The houses are generally of three stories; but the two upper only are used by the family. Outer steps lead up from the little front garden, generally into a verandah, and in this verandah a great portion of their life is led. It is cooler than the inner rooms. Not that I mean to say that any rooms in Demerara are ever hot. We all know the fine burst with which Scott opens a certain canto in one of his poems:—
| Breathes there the man, with soul so dead, |
| Who never to himself hath said, |
| This is my own, my native land? |
|
* * * |
| If such there breathe, go, mark him well. |
At any rate, there breathes no such man in this pleasant colony. A people so happily satisfied with their own position I never saw elsewhere, except at Barbados. And how could they fail to be satisfied, looking at their advantages? A million hogsheads of sugar to be made when the Coolies come!
They do not, the most of them, appeal to the land as being that of their nativity, but they love it no less as that of their adoption. "Look at me," says one; "I have been thirty years without leaving it, and have never had a headache." I look and see a remarkably hale man, of forty I should say, but he says fifty. "That's nothing," says another, who certainly may be somewhat stricken in years: "I have been here five-and-fifty years, and was never ill but once, when I was foolish enough to go to England. Ugh! I shall never forget it. Why, sir, there was frost in October!" "Yes," I said, "and snow in May sometimes. It is not all sunshine with us, whatever it may be with you."
"Not that we have too much sunshine," interposed a lady. "You don't think we have, do you?"
"Not in the least. Who could ask more, madam, than to bask in such sunshine as yours from year's end to year's end?"
"And is commerce tolerably flourishing?" I asked of a gentleman in trade.
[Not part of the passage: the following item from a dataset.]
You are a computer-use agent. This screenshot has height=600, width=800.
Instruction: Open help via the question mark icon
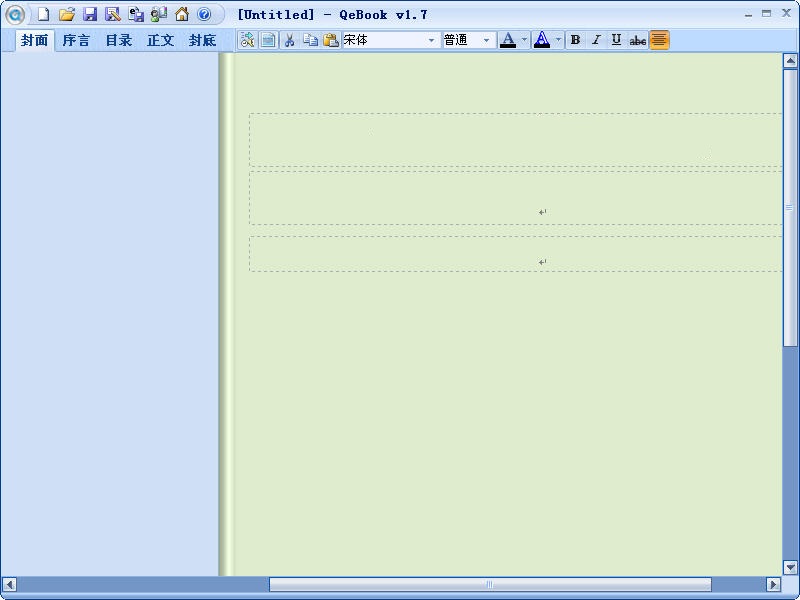pos(204,15)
"Flourishing, sir! If you want to make money, here's your ground. Why, sir, here, in this wretched little street, there has been more money turned in the last ten years than—than—than—" And he rummaged among the half-crowns in his breeches-pocket for a simile, as though not a few of the profits spoken of had found their way thither.
"Do you ever find it dull here?" I asked of a lady—perhaps not with very good taste—for we Englishmen have sometimes an idea that there is perhaps a little sameness about life in a small colony.
"Dull! no. What should make us dull? We have a great deal more to amuse us than most of you have at home." This perhaps might be true of many of us. "We have dances, and dinner-parties, and private theatricals. And then Mrs. ——!" Now Mrs. —— was the Governor's wife, and all eulogiums on society in Georgetown always ended with a eulogium upon her.